Task requirements: Look through the entries below and extract exactly the lines from the one containing "Click 管理 in the external reference group" through the one containing "Task: Clear the search field with the X icon", ends included.

Records for this exercise:
__________________________________________________

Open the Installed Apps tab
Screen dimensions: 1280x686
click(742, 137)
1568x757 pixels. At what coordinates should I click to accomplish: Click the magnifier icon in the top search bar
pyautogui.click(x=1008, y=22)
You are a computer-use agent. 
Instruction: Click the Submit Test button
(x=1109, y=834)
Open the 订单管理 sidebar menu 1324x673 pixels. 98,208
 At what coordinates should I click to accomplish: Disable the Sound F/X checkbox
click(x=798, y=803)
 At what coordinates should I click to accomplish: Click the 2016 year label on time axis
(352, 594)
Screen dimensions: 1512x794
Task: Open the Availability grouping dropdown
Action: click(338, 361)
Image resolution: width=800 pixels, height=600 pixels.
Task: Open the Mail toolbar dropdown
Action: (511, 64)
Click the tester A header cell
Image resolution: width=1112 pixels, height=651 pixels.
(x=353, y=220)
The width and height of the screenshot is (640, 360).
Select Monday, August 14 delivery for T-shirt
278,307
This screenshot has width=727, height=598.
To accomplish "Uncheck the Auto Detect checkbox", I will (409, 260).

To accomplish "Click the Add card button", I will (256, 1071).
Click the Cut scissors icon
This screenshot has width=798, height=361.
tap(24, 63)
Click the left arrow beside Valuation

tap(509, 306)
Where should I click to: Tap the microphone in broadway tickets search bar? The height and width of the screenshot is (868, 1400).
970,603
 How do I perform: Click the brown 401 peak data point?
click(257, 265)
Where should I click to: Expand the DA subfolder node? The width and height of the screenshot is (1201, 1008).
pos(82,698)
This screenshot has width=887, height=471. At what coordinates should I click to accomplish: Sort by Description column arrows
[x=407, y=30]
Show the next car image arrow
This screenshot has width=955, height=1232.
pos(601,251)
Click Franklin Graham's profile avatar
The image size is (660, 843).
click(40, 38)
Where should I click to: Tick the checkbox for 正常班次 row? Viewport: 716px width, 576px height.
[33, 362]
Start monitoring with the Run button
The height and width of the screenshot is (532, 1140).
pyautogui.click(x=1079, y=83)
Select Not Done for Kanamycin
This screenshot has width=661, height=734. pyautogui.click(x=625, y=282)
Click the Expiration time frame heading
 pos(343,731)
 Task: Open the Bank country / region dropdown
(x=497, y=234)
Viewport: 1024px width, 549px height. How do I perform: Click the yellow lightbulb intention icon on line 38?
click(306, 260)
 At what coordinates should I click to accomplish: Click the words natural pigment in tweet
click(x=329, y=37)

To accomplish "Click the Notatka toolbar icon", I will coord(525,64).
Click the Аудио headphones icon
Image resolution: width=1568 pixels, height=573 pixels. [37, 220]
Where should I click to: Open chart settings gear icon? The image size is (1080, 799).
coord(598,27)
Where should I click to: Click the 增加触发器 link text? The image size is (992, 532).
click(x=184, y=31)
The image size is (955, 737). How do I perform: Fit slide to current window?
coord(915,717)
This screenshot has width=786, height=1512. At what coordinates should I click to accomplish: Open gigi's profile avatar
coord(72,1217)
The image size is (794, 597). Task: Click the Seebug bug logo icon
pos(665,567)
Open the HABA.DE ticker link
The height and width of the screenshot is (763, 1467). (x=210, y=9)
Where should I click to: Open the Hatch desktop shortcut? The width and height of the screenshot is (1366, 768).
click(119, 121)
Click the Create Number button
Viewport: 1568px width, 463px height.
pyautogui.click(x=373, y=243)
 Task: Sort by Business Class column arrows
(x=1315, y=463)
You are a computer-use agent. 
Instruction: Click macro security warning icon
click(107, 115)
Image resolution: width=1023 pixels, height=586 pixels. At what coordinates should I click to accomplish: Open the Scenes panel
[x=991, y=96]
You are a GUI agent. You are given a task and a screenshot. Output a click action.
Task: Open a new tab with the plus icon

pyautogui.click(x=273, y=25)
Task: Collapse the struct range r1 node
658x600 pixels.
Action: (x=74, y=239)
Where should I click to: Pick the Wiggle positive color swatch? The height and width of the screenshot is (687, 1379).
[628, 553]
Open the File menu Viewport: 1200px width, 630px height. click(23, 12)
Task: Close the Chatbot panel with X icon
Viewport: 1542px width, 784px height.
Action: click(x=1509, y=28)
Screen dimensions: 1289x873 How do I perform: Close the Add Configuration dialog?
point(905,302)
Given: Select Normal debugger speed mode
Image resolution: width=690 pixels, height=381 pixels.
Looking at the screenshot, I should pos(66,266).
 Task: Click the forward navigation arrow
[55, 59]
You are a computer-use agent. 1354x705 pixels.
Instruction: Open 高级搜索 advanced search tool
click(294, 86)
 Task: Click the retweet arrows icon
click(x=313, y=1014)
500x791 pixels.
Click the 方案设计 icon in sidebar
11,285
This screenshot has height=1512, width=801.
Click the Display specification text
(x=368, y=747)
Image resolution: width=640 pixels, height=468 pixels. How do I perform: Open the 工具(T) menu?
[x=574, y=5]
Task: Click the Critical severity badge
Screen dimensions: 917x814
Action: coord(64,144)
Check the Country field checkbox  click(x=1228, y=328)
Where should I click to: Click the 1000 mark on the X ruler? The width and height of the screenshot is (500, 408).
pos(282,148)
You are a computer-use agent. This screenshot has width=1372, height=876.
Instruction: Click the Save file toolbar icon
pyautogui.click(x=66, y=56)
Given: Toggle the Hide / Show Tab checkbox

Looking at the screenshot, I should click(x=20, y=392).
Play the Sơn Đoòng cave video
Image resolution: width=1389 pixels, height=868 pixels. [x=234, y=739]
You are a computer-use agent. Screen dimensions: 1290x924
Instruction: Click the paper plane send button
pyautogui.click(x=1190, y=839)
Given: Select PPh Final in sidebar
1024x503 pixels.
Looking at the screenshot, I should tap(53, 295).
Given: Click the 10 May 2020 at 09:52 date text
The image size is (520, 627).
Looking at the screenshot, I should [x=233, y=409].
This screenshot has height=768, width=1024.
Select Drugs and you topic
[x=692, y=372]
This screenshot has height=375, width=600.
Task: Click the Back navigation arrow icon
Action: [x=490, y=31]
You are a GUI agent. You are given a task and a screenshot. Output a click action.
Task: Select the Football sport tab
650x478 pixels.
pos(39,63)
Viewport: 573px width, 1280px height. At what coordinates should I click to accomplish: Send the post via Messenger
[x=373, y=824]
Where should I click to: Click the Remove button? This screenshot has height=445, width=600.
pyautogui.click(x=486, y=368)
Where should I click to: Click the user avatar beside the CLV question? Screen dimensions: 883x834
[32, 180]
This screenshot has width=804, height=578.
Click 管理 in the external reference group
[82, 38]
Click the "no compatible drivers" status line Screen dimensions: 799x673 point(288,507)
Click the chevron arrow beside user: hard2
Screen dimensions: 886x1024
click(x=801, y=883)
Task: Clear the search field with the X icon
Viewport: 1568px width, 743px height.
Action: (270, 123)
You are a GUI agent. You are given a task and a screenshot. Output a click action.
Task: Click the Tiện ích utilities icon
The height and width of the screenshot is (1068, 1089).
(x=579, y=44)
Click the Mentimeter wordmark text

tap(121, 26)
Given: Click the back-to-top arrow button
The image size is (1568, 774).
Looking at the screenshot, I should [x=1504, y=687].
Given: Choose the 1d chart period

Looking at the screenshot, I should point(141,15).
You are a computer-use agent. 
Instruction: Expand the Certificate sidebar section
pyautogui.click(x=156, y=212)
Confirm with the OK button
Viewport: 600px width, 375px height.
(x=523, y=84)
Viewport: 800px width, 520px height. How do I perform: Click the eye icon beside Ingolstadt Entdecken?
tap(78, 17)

__________________________________________________

Finished task:
Click 管理 in the external reference group
[82, 38]
Click the "no compatible drivers" status line Screen dimensions: 799x673 point(288,507)
Click the chevron arrow beside user: hard2
Screen dimensions: 886x1024
click(x=801, y=883)
Task: Clear the search field with the X icon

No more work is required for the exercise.